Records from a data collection
-- -- --

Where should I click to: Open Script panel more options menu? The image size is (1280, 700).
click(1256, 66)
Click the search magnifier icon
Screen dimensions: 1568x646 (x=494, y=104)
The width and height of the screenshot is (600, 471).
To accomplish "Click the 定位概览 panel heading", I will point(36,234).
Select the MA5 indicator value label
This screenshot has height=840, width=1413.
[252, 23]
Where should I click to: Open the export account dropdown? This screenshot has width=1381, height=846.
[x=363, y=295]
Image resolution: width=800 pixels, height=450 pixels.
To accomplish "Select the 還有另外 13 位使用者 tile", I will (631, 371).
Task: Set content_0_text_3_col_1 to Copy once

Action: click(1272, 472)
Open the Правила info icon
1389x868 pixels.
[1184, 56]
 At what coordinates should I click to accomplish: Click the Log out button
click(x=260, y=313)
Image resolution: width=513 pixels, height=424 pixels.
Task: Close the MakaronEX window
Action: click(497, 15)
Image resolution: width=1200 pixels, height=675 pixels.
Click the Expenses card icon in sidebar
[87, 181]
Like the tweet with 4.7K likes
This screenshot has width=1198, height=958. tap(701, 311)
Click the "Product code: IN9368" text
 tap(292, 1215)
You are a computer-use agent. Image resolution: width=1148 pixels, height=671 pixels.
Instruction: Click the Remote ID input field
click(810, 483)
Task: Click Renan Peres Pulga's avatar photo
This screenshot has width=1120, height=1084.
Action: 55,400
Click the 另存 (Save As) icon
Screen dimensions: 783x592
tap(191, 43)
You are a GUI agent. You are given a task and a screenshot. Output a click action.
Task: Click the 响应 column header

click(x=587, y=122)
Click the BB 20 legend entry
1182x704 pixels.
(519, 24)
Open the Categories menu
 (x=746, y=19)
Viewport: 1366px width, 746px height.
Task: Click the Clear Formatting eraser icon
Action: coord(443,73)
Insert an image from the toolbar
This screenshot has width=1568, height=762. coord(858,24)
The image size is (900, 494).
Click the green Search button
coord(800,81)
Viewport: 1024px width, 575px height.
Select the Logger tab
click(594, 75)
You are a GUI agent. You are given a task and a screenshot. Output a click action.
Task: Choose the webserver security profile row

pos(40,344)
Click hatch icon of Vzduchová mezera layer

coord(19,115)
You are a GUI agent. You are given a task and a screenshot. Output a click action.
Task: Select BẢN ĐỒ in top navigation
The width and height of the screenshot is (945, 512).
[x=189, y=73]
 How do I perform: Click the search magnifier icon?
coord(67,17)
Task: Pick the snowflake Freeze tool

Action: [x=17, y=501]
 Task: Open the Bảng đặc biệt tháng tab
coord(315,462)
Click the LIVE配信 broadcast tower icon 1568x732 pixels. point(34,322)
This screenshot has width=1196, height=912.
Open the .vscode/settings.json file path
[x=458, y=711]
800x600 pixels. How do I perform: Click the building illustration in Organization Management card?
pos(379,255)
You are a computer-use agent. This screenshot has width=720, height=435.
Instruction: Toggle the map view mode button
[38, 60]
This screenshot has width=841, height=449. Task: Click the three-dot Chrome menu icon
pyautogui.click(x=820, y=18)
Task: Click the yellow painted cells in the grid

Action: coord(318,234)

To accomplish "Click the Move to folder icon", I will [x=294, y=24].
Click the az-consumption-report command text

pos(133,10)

-- -- --

→ **Problem description**
Would you return, unchanged, the lines from the one containing "Task: Choose the" through the end of the entries?

→ **Solution for this exercise**
Task: Choose the webserver security profile row

pos(40,344)
Click hatch icon of Vzduchová mezera layer

coord(19,115)
You are a GUI agent. You are given a task and a screenshot. Output a click action.
Task: Select BẢN ĐỒ in top navigation
The width and height of the screenshot is (945, 512).
[x=189, y=73]
 How do I perform: Click the search magnifier icon?
coord(67,17)
Task: Pick the snowflake Freeze tool

Action: [x=17, y=501]
 Task: Open the Bảng đặc biệt tháng tab
coord(315,462)
Click the LIVE配信 broadcast tower icon 1568x732 pixels. point(34,322)
This screenshot has width=1196, height=912.
Open the .vscode/settings.json file path
[x=458, y=711]
800x600 pixels. How do I perform: Click the building illustration in Organization Management card?
pos(379,255)
You are a computer-use agent. This screenshot has width=720, height=435.
Instruction: Toggle the map view mode button
[38, 60]
This screenshot has width=841, height=449. Task: Click the three-dot Chrome menu icon
pyautogui.click(x=820, y=18)
Task: Click the yellow painted cells in the grid

Action: coord(318,234)

To accomplish "Click the Move to folder icon", I will [x=294, y=24].
Click the az-consumption-report command text

pos(133,10)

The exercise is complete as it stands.